**Task requirements:** Write the next part of the blog post about treating yourself as an investment, continuing after its last sentence.

Selected excerpt section start

I haven’t been posting on consistent basis as I would like to. I won’t promise that I’ll start being consistent. I hope you all who read my writings will continue to read.
Manny
Investment
When we hear the word ‘investment’ we typically think of money or some form of capital. Rarely do we think about ourselves as investments. But we are and it’s up to us what to do with it. Our body, mind, and spirit all need different types of investments.
I’ve been thinking about investment a lot lately. Past investments, present investments, future investments, failed investments, and successful investments.
This year I had goals of investing in my body. I bought protein powder so that I could gain weight, I signed up for a gym membership, I bought one of those Ninja blenders to drink smoothies every morning with my protein powder, and I made a schedule to eat every three hours. But I’m failing in that investment. I stopped taking the protein powder because it was giving me headaches and making me sleepy. I cancelled my gym membership because I wasn’t going to the gym at all and I stopped eating every three hours, even though my alarm on my phone still goes off every three hours reminding me to eat. The only thing I still do is drink a smoothie every morning.

Selected excerpt section end
Extracted records section start

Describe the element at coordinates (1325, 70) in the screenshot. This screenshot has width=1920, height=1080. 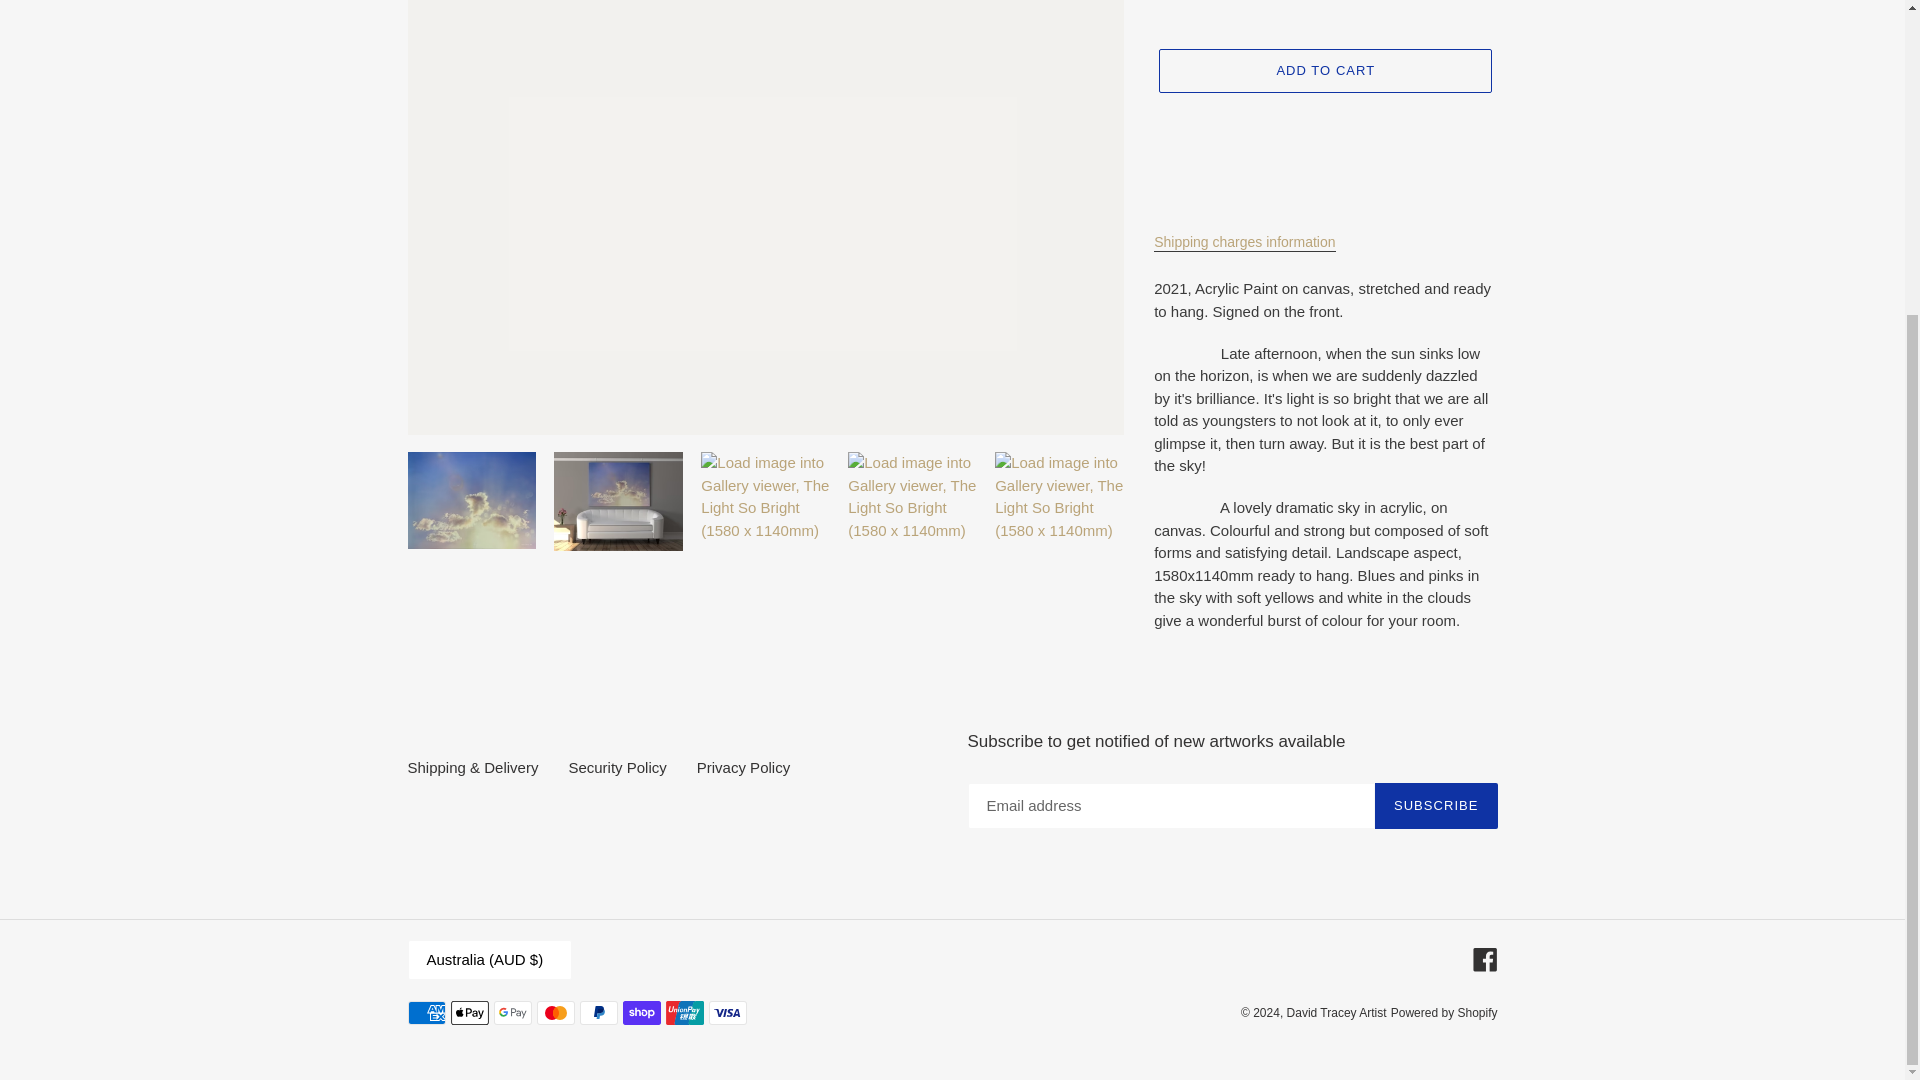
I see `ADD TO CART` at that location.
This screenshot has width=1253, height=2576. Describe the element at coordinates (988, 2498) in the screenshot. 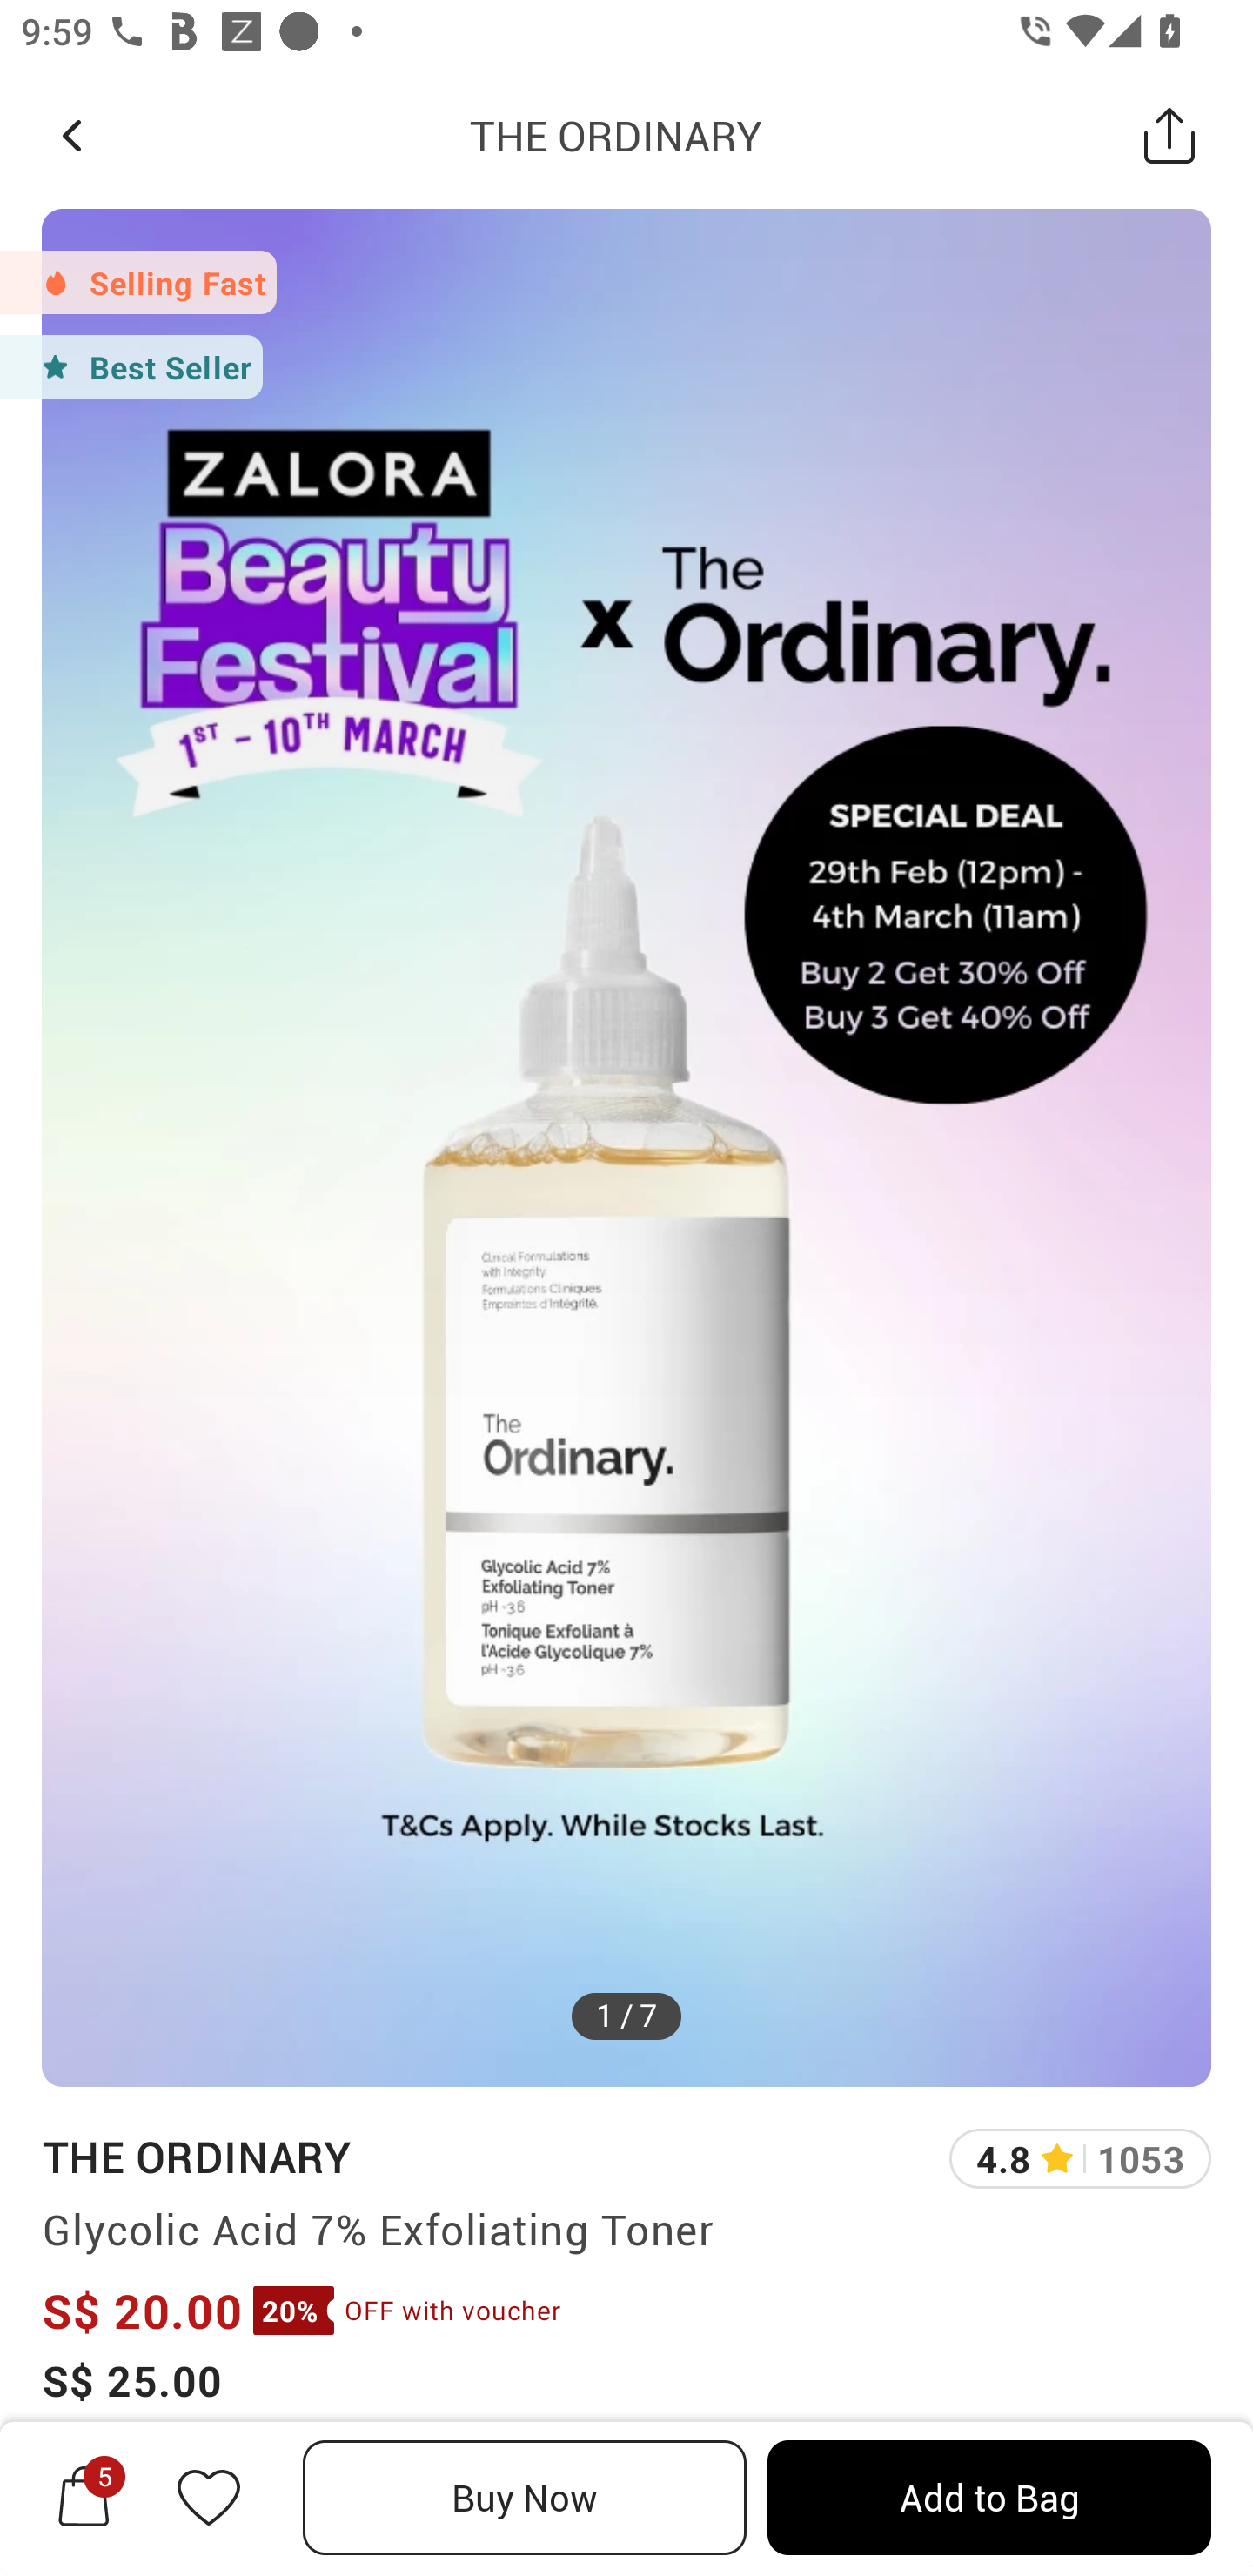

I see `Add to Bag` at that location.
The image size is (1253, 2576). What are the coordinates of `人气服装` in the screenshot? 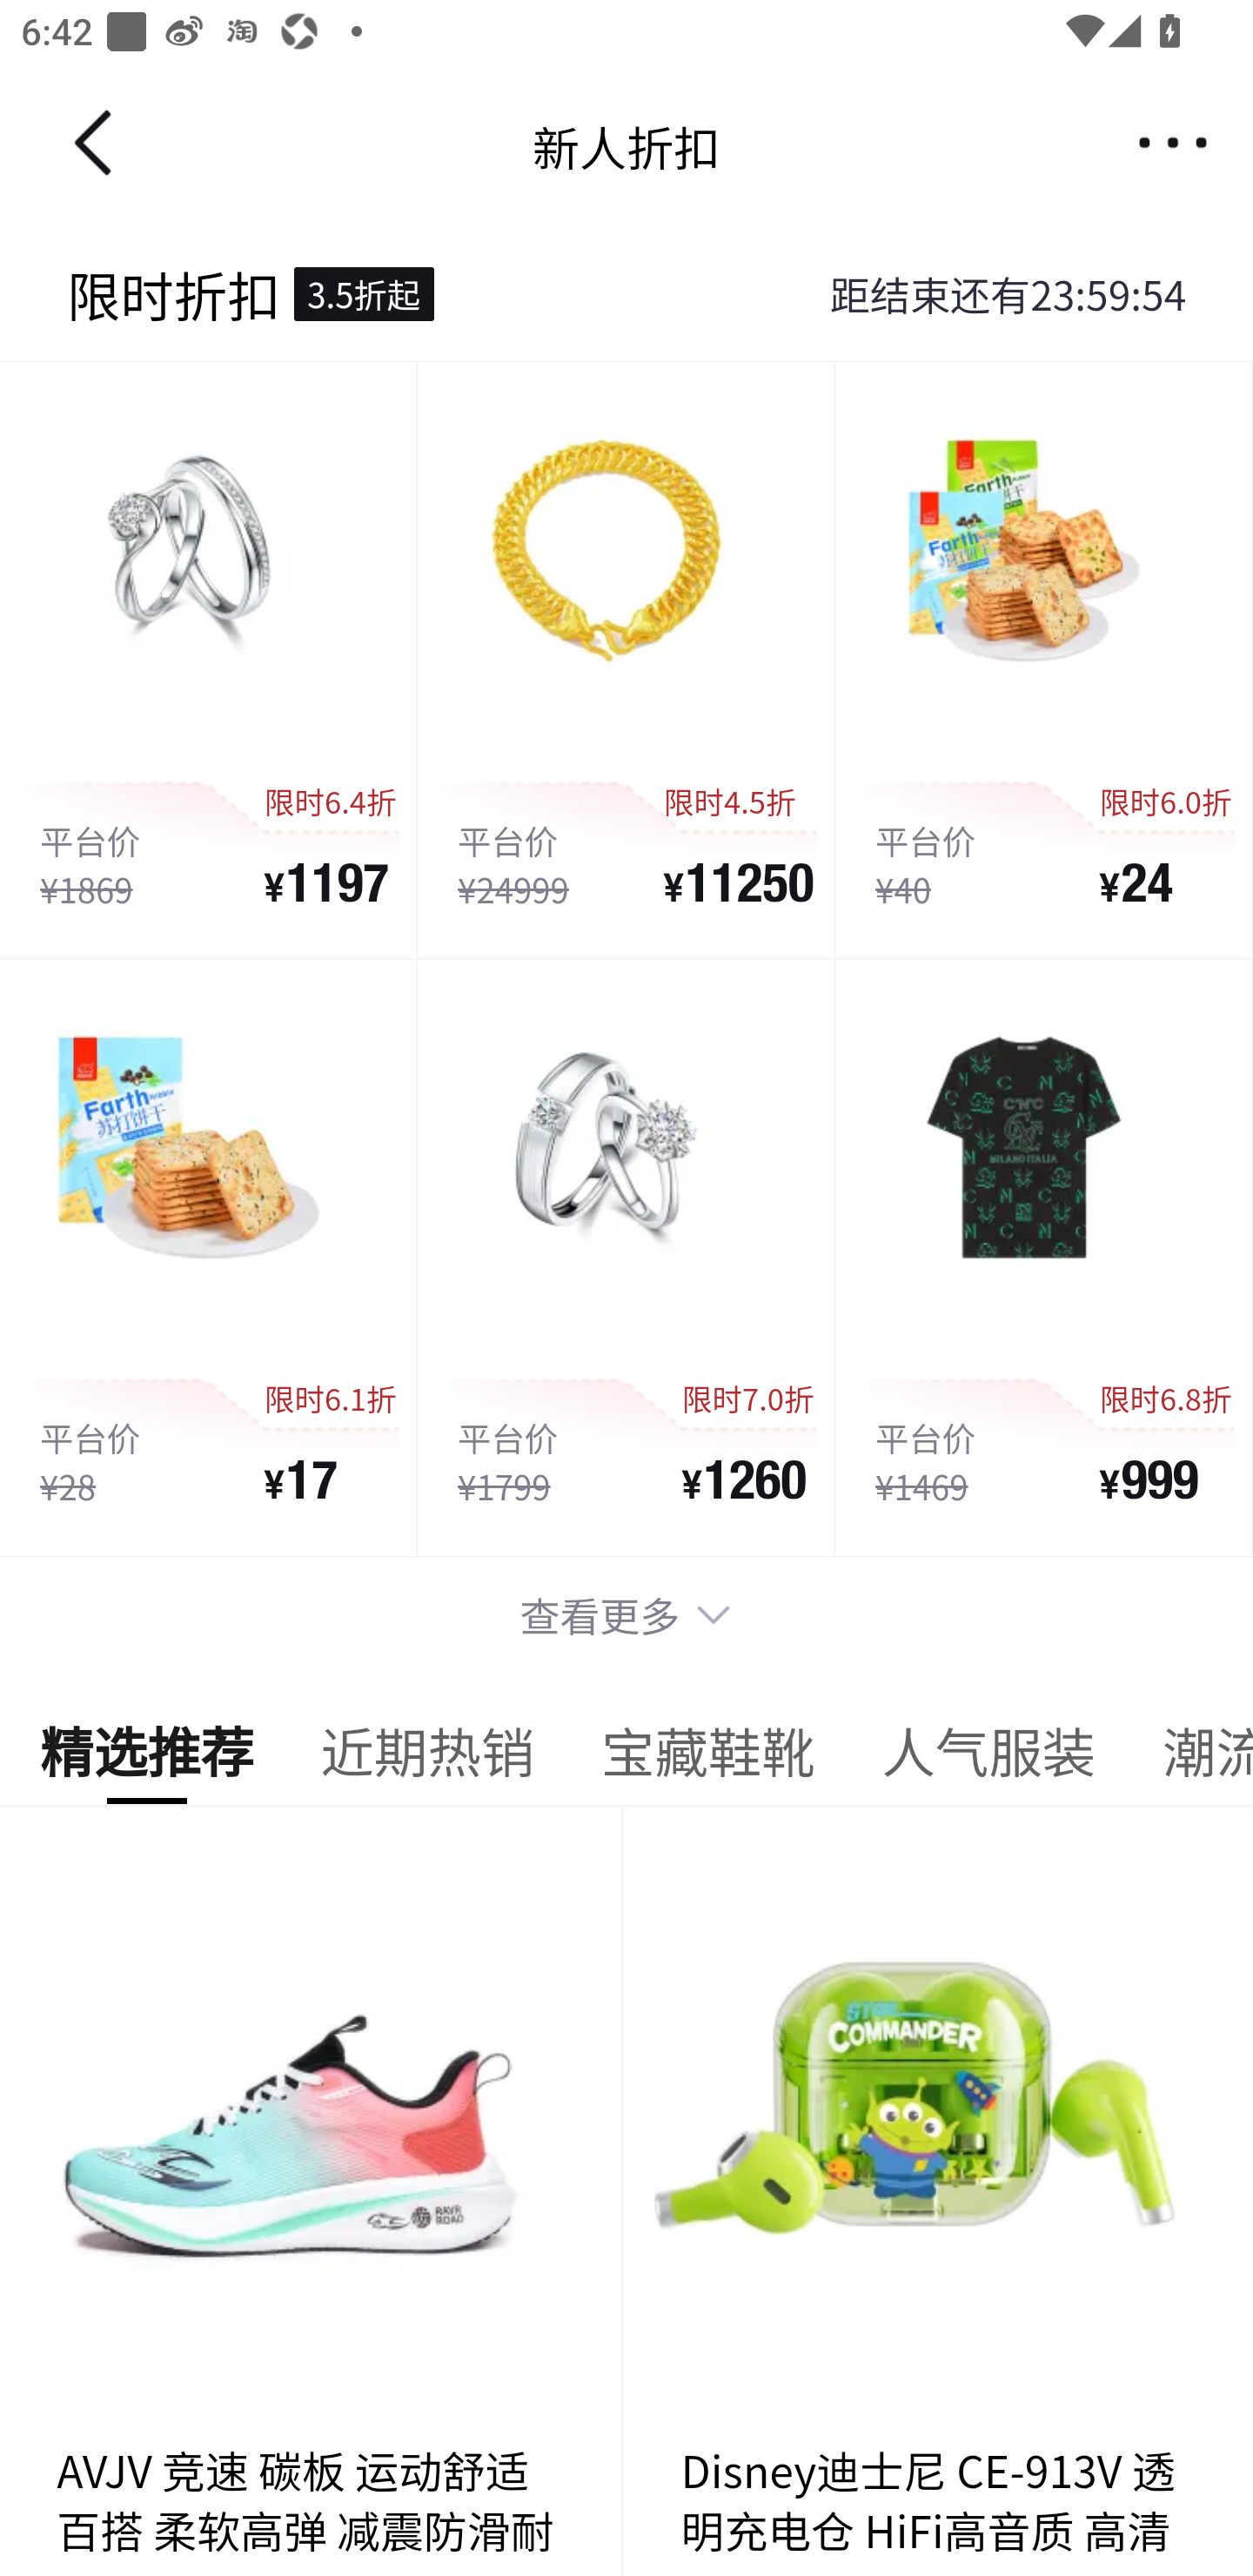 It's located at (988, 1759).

Extracted records section end

**Answer to the problem:**
I invested in my education so that it could take me to a greater place in life. I have a bachelors degree in religion with a minor in communication studies, a masters degree in communication, and a certification in broadcasting. It cost me $115,000 in loans. It’s an investment that hasn’t paid off yet. Hopefully it will. My education is an investment to the future I want for myself. It’s the bedrock on which my dream of a career in broadcasting, ideally, will be built upon. I’m keeping my fingers crossed because I can be cynical at times and I hope that my investment wasn’t in vain. I sometimes fear it was a failed investment.
I also invest in relationships. I saved over $1000 last year for savings then I blew it all on traveling to see friends and family. My love language is quality time and it’s hard to express that long distance wise. So I went to visit my friends to solidify my friendship with them. To say ‘I love you’ in my own way. If a friend texted me this week and said they were in town or they wanted to hang out I will stop everything to be with them. It’s my way of saying, ‘hey, I love you. You’re important to me.”
Another investment is my spiritual life. If I’m broke and see a book about spiritual discipline and Jesus I’ll quickly take out my credit card and purchase it. Trust me, this has happened to me several times. It opens my eyes to what my priorities are. I have so many books and study bibles about the spiritual life from a Christian perspective. Investing in my spiritual life is important to me and seeing the development of a richer life in knowing Jesus makes me happy.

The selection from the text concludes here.